Newberry developed where the northwest corner of the Basin and Range Province merges with the Cascades. Tectonic extension plays a significant role at Newberry and exerts strong control on vent alignments, which typically parallel fault trends. The caldera is at the intersection of fault systems of the High Lava Plains and Basin and Range, and the size and longevity of Newberry may reflect pathways to the surface created by this intersection.

Throughout its lifetime, Newberry has been the most explosive volcano in the Cascades, with at least 5 caldera-forming eruptions in less than 300,000 years. The most recent caldera developed about 65,000 years ago, when explosive eruption of basaltic andesite to rhyolite created the current 6 x 8 km (3.7 x 5 miles) caldera.

Several eruptions have occurred in the caldera since the last glacier melted nearly 12,000 years ago, the youngest of which, about 1,300 years old, produced the Big Obsidian Flow and a tephra that has been found in Idaho.

Newberry has one sibling in the Cascades. Donnelly-Nolan previously mapped the similar Medicine Lake volcano in northern California, about 200 km (120 miles) south of Newberry and east of the Cascade axis. Both large volcanoes provide the opportunity to visit a wide variety of young lava flows.

Seismic and geodetic monitoring has detected no unrest at Newberry. Eventually, though, the volcano will erupt again, and Newberry will be rightfully recognized among the nation's most hazardous volcanoes.

Kīlauea is erupting. Its USGS Volcano Alert level is at WATCH. Kīlauea updates are issued daily.

Kīlauea volcano's summit eruption in Halemaʻumaʻu crater within Hawai‘i Volcanoes National Park continues. Activity is concentrated in a large lava lake in the eastern half of the crater, as well as a smaller lake to the west, in the basin of the 2021–2022 lava lake. Summit tilt has shown several deflation/inflation trends over the past week. Summit earthquake activity remains low and eruptive tremor (a signal associated with fluid movement) is present. A sulfur dioxide emission rate of 3,500 tonnes per day was measured on January 9. For Kīlauea monitoring data, see https://www.usgs.gov/volcanoes/kilauea/past-week-monitoring-data-kilauea.
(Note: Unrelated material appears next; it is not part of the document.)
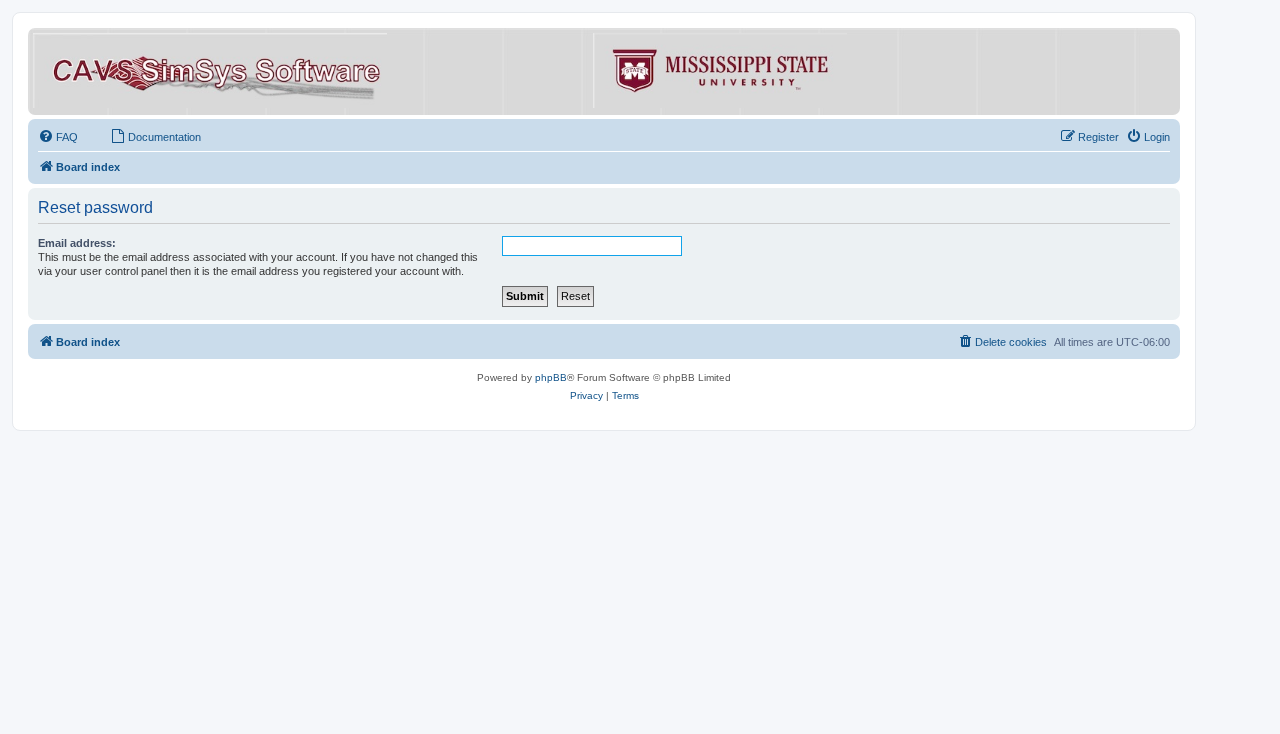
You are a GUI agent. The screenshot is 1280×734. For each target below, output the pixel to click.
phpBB (551, 377)
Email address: (77, 243)
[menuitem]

Mauna Loa is not erupting. Its USGS Volcano Alert Level is at ADVISORY. Mauna Loa updates are issued weekly on Thursdays.

Webcams show no signs of activity on Mauna Loa. Seismicity remains low. Ground deformation rates and sulfur dioxide (SO2) emission rates are at background levels. For Mauna Loa monitoring data, see: https://www.usgs.gov/volcanoes/mauna-loa/monitoring-data.

There were three earthquakes with 3 or more felt reports in the Hawaiian Islands during the past week: a M2.7 earthquake 14 km (8 mi) N of Kukuihaele at 31 km (19 mi) depth on Jan. 15 at 2:05 a.m. HST, a M3.3 earthquake 5 km (3 mi) NW of Pāhala at 8 km (5 mi) depth on Jan. 14 at 3:28 p.m. HST, and a M3.4 earthquake 8 km (4 mi) E of Pāhala at 30 km (19 mi) depth on Jan. 12 at 8:11 p.m. HST.

HVO continues to closely monitor the ongoing eruption at Kīlauea, and Mauna Loa.